Фото: Михаил Ряховский
Пятьсот страниц произведения не вмещаются даже в три и четыре часа, каким бы одаренным не был режиссер, поэтому в спектакле «Или право имею» Ксении Стрелец сделана попытка досконально изучить только одну из мыслей Достоевского, и вывод не такой уж однозначный — стоило ли убивать старуху или нет.
В Невидимом театре в Севкабеле зал совсем камерный — бывшее помещение завода, и от того создается впечатление, что мы уже находимся в сознании Раскольникова: если свернуть не в тот коридор, то помимо труб, бог его знает, что и кого можно отыскать. Вместе с тем атмосферу, нищую и петербургскую, дорисовывает работа художника-постановщика Анастасии Павловой — бежевое покрытие, которым прячут от глаз туристов неотреставрированные дома, расписаны в виде давящего на сознание дома-колодца — и непонятно, что это за здание — узнаются и любимые Достоевским окрестности Сенной площади, и унылые улицы Дворцовой слободы — в сторону Владимирского проспекта, или даже какой-нибудь дом в конце Миллионной.
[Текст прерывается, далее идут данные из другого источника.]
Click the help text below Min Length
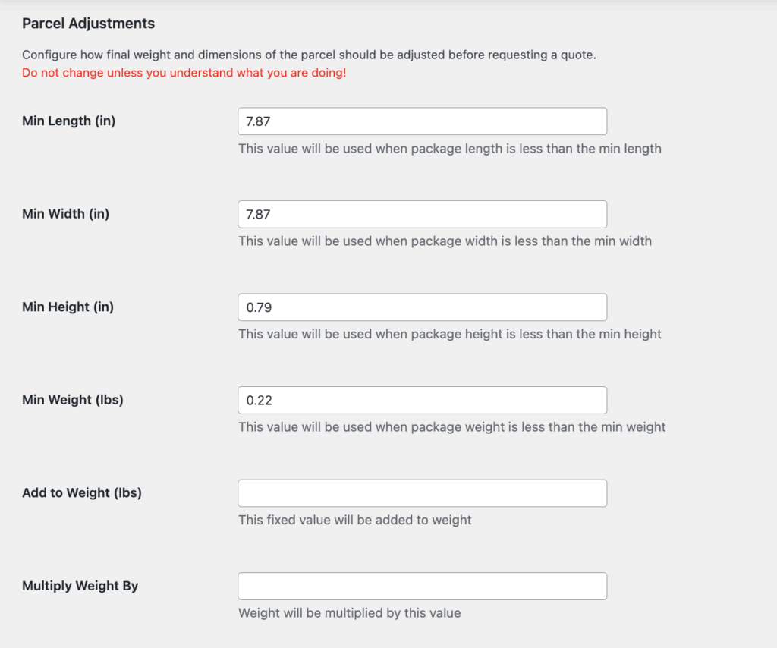 (x=449, y=149)
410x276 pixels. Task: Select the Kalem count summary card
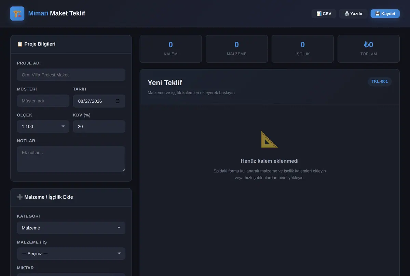tap(170, 49)
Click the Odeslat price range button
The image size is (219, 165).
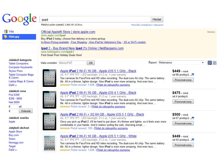26,111
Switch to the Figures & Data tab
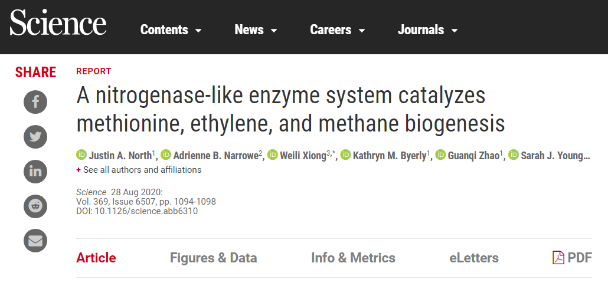This screenshot has width=608, height=286. 213,258
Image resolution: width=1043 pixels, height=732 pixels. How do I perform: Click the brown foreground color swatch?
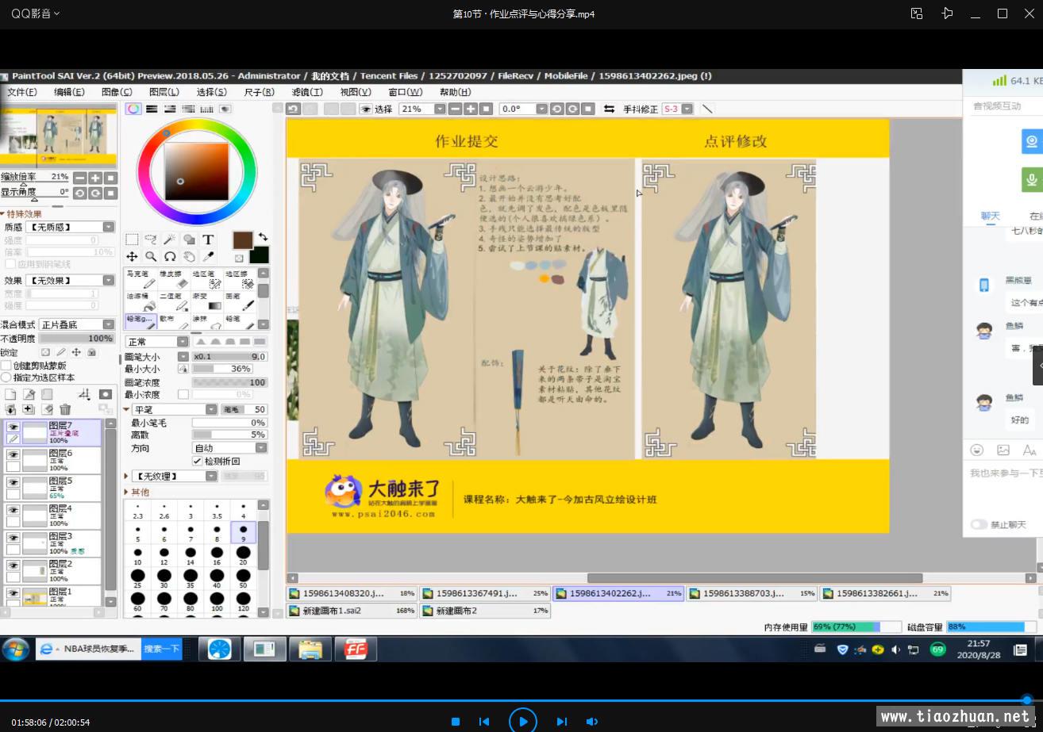(x=242, y=240)
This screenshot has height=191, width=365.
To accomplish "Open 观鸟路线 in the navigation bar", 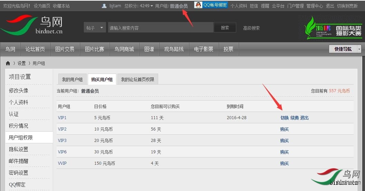I will [174, 49].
Декорация лаконична: в экспозиции спектакля Раскольников (Семен Гончаров) лежит точно на разделочном столе и корчится то ли во сне, то ли в бреду от своих идей, поглядывая изредка на брезентовый потолок с белыми надписями — цитатами из статьи героя о «великих гениях» и расходном материале, и милыми фразами вроде «Старуха — вошь». Герои будут то поднимать части стола, то снова его опускать. Аквариум, гроб, комната, место для допросов в одном.
Сразу же режиссер Ксения Стрелец погружает зрителей в философский спор, и в начале диалог между артистами кажется немного дидактичным, но это необходимо, чтобы объяснить, в чём основная идея спектакля. Перед нами попытка разобрать теорию Раскольникова, а ткань постановки составлена из перемежающихся отрывков романа. Два артиста — Алексей Веретенников, Анна Усова играют сразу несколько героев, но за ними закреплены определенные образы — Порфирий Петрович, старуха-процентщица и Сонечка Мармеладова соответственно.
Герои в этом спектакле функциональны: они озвучивают мысли, роящиеся в голове Раскольникова, напоминающей то гроб, то комнату героя, то все пространство Петербурга. И впоследствии, перевоплощаясь, переодеваясь в персонажей, повторяют его сомнения, но уже в диалоговой манере. И здесь воплощается одна из главных мыслей М. М. Бахтина в «Проблемах поэтики Достоевского» о полифонии «Преступления и наказания»: герои озвучивают философские мысли автора практически одинаково, происходят некие «беседы с богом», подмена мыслей персонажа авторскими.
Фото: Михаил Ряховский
Убийства решены, на первый взгляд, комично: налету топором разрубаются красные шарики, и их три. Последний приставлен к животу Анны Усовой, как бы намекая, что Раскольников убил не двоих, а троих, сразу три состояния человека: ребёнок, взрослый, пожилой. Так человек уничтожается как концепт, и подобных символических штрихов в спектакле много, как резкий переход от избиения лошади во сне героя Семена Гончарова до смерти Мармеладова как раз от экипажа.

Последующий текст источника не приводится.